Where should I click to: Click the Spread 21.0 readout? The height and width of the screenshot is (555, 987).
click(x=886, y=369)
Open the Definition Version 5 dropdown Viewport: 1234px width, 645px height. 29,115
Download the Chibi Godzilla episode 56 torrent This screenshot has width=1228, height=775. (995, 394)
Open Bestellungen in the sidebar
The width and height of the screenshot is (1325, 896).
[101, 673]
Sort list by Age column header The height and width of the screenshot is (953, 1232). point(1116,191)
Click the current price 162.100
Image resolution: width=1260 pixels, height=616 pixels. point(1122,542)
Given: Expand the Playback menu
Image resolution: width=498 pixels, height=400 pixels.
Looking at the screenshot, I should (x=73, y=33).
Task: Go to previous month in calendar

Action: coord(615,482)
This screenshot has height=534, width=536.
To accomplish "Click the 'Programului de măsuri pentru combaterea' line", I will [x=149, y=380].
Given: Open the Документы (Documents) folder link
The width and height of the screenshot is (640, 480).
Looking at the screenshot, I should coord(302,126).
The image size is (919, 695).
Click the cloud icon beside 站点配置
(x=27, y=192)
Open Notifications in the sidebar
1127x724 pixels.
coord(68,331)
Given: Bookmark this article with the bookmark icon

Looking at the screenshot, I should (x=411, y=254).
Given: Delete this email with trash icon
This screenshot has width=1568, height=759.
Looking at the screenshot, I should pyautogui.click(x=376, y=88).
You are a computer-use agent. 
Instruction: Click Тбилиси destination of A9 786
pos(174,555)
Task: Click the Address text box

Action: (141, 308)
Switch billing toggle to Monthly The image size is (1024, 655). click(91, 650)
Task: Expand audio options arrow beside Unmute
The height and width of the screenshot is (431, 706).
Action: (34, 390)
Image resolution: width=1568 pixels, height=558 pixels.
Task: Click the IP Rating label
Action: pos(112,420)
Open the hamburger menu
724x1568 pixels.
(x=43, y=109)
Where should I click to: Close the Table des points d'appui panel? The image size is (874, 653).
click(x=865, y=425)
-*-
DIRECTIONS FOR THIS TASK: Each record above must be given again exactly.

TASK RESULT:
Where should I click to: Click the Spread 21.0 readout? The height and width of the screenshot is (555, 987).
click(x=886, y=369)
Open the Definition Version 5 dropdown Viewport: 1234px width, 645px height. 29,115
Download the Chibi Godzilla episode 56 torrent This screenshot has width=1228, height=775. (995, 394)
Open Bestellungen in the sidebar
The width and height of the screenshot is (1325, 896).
[101, 673]
Sort list by Age column header The height and width of the screenshot is (953, 1232). point(1116,191)
Click the current price 162.100
Image resolution: width=1260 pixels, height=616 pixels. point(1122,542)
Given: Expand the Playback menu
Image resolution: width=498 pixels, height=400 pixels.
Looking at the screenshot, I should (x=73, y=33).
Task: Go to previous month in calendar

Action: coord(615,482)
This screenshot has height=534, width=536.
To accomplish "Click the 'Programului de măsuri pentru combaterea' line", I will [x=149, y=380].
Given: Open the Документы (Documents) folder link
The width and height of the screenshot is (640, 480).
Looking at the screenshot, I should coord(302,126).
The image size is (919, 695).
Click the cloud icon beside 站点配置
(x=27, y=192)
Open Notifications in the sidebar
1127x724 pixels.
coord(68,331)
Given: Bookmark this article with the bookmark icon

Looking at the screenshot, I should (x=411, y=254).
Given: Delete this email with trash icon
This screenshot has width=1568, height=759.
Looking at the screenshot, I should pyautogui.click(x=376, y=88).
You are a computer-use agent. 
Instruction: Click Тбилиси destination of A9 786
pos(174,555)
Task: Click the Address text box

Action: (141, 308)
Switch billing toggle to Monthly The image size is (1024, 655). click(91, 650)
Task: Expand audio options arrow beside Unmute
The height and width of the screenshot is (431, 706).
Action: (34, 390)
Image resolution: width=1568 pixels, height=558 pixels.
Task: Click the IP Rating label
Action: pos(112,420)
Open the hamburger menu
724x1568 pixels.
(x=43, y=109)
Where should I click to: Close the Table des points d'appui panel? The image size is (874, 653).
click(x=865, y=425)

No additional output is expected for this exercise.